Having been asked to comment on 'handling' for this edition of Epicentre I spent some time reflecting on my approach to the subject. Since I am no expert and a lot of the mechanics have been rather well covered previously I decided to plump for a personal view-please read it as such!

To put it in perspective I am a mature pony mad 'girl' with 9 native ponies (8 of whom are Exmoors) and 12 years of practice as a vet to reflect on. By some peoples recent standards my ponies are virtually 'free living ' in that the bulk of them are running in 15-20 acres of parkland living as a mixed group of mares and youngstock with me doing a daily walk or drive by as a minimum. When the occasion calls for it I will spend half an hour or more worming or vaccinating or longer periods with our farrier. Every now and again myself or a small friend will descend on the herd and haul out an appropriate beast and expect it to hack out; give pony rides or provide other entertainment. Most of the ponies take this completely in their stride-they have all had basic handling, those who are broken have had appropriate work put into them and they have all 'moved house' regularly including a mass emigration to Ireland (and back). By 'horsy' standards they receive a bare minimum of attention and this is a similar situation to many conservation sites i.e. running as a herd but required to have basic husbandry tasks performed and sometimes to be transported between sites. If, in addition, ponies can be used for PR and useful jobs in hand, in harness and under saddle it is a lovely bonus for all concerned. We have to remember that a lot of day to day dealings and other non routine procedures such as treating or even euthanasing sick ponies may be done under the watchful public eye. Its amazing how many people carry camcorders now and the high velocity rifle destruction of ponies doesn't look good though I know for a fact its been done!

Bearing all this in mind perhaps the best advice to embryonic sites is to beg borrow or buy handled stock. Everyone’s life is much easier and happier as a result. Perhaps one or two unhandled wild ones in a group will come to hand in time, especially if other tame ponies set a good example, but it is taking quite a chance to assume this.

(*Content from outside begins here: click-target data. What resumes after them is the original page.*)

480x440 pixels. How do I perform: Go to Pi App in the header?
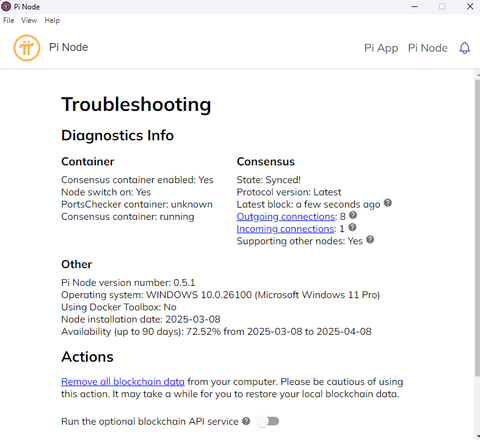[381, 48]
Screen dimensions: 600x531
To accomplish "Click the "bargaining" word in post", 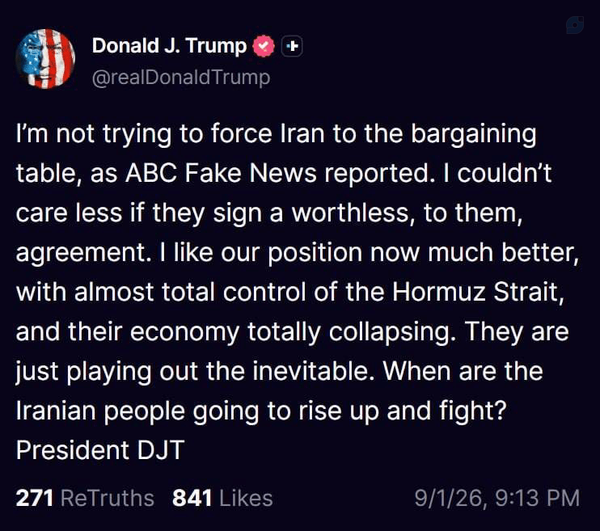I will pyautogui.click(x=474, y=135).
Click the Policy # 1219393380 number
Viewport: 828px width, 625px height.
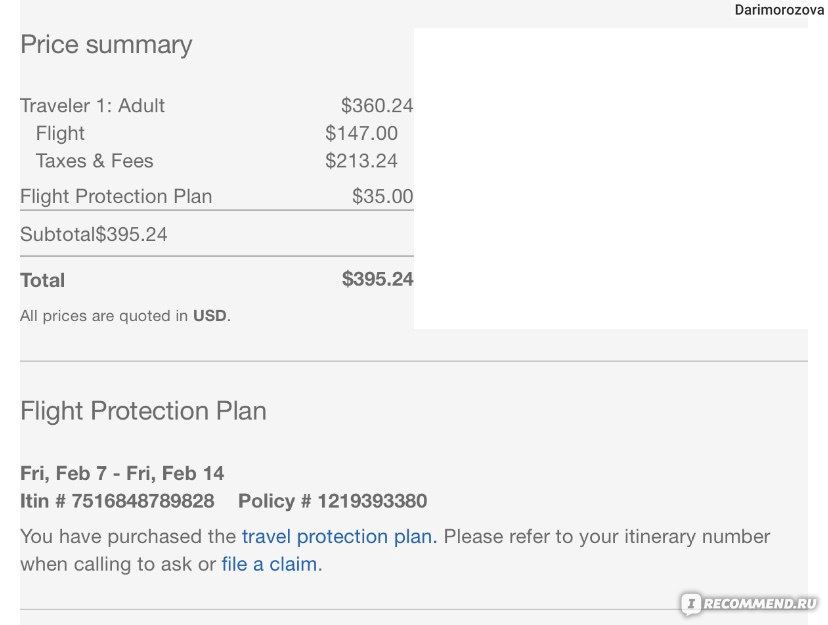pos(333,501)
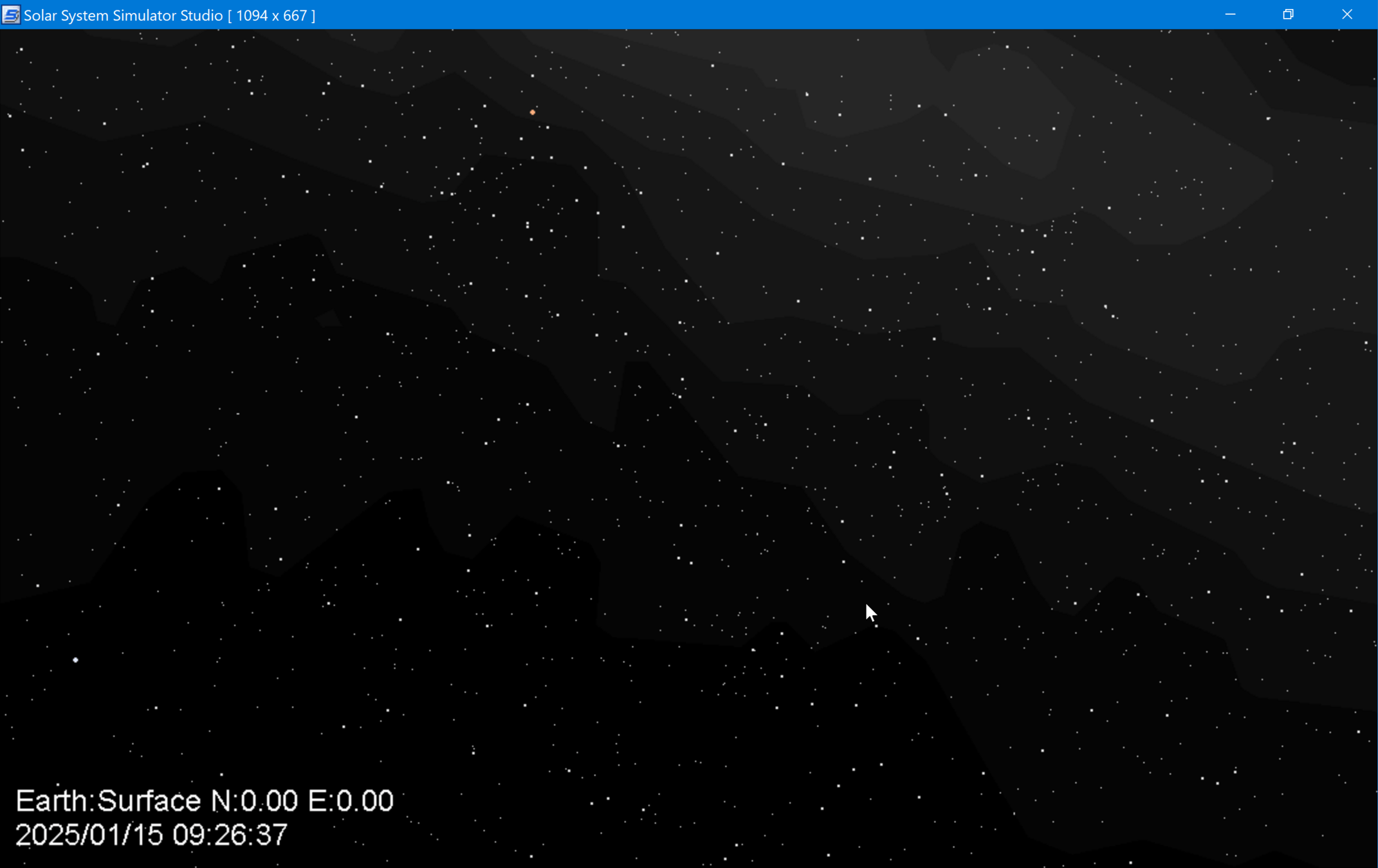Click the 'E:0.00' longitude readout
Viewport: 1378px width, 868px height.
coord(351,801)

unhandled ponies require skilled volunteers and strong equipment

unhandled ponies require

skilled volunteers and strong equipment

We all know 'wild' ponies can make lovely creatures but it is usually after an initial intensive period of stabling and handling. One of my Anchor mares came to me after 9 years of true free living in Cumbria and Scotland. The friends we got her from were very honest and warned us we would never ride or show her-in fact we have done both but it was never a relaxing experience and she is now left more or less to her own devices like a site pony. I still find it intensely frustrating not to be able to guarantee catching her on any one day-she is especially good at spotting when we actually want to 'do 'something no matter how devious we are and despite the fact that once caught she is actually rather good. It is also very noticeable that her foals are always shyer and initially harder to deal with than the other mare’s offspring. Even so all our foals do come to hand despite a complete lack of official handling program. It works by just being a benign presence, letting them come to you, taking advantage of opportunities and making friends. In this way despite the fact that there are inevitably bad experiences such as injections they generally associate us with good things.

handled ponies are so much easier to treat

handled ponies are much easier to treat

All our foals are sold /re-homed catchable, leadable at walk, touchable all over and used to having legs / feet handled. I personally consider this a bare minimum.

I learn an awful lot from watching my own and other people’s equines together and in their dealings with humans. I feel the 'think equus' approach advocated by Monty Roberts and others is very valid. One of my mares went out recently for a week’s refresher to a professional trainer who uses the join up technique. I found it fascinating to see a sweet but independent pony following a stranger like a dog and standing untied and stock still for tacking up without any of the usual face pulling and barging associated with girthing up. She came back like a new pony. Learning from this lady I first practised join up with this mare myself, then less handled mares and finally youngsters had to loan the use of a menage but it works a treat. I look forward to trying it on our 'wild lady' and our stallion when I can get the chance again. To join up properly an enclosed space is needed-usually a round pen-but the principles can be applied in a field or on a hillside-if you talk their language interaction becomes a whole lot easier.

So unless you have limitless time and patience and a good sprinkling of common sense and experience try not to land yourself with wild ponies especially in groups. Sites are not a dumping ground for stock that cant be re-homed elsewhere unless you want to put people off Exmoors as grazers for life. A good handling facility, such as at Knettishall, is a godsend but doesn’t solve all the problems. There are plenty of youngsters and adults out there whose owners/ breeders have done them the service of trying to ensure a more secure future by handling so take advantage of this. They generally cost no more than unhandled stock and your farrier and vet will love you for it! Let’s have less of the rodeo and more of the communication and long may Exmoors thrive as conservation grazers.